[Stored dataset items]
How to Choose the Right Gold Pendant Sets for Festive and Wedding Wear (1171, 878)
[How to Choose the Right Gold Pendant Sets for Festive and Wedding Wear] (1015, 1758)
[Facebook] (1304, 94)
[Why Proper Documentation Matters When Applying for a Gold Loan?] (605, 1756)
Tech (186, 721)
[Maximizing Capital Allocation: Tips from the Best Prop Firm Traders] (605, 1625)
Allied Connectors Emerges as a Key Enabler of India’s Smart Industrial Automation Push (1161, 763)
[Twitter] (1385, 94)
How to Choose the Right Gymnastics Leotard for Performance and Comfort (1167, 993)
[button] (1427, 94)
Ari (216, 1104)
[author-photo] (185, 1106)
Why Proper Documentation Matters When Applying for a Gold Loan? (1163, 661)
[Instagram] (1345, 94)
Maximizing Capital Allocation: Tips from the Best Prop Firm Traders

Work required. Restate exactly the lines running from the line with "How to Choose the Right Gymnastics" to the end of the entries above, both ends included.

Solution to this problem.
How to Choose the Right Gymnastics Leotard for Performance and Comfort (1167, 993)
[button] (1427, 94)
Ari (216, 1104)
[author-photo] (185, 1106)
Why Proper Documentation Matters When Applying for a Gold Loan? (1163, 661)
[Instagram] (1345, 94)
Maximizing Capital Allocation: Tips from the Best Prop Firm Traders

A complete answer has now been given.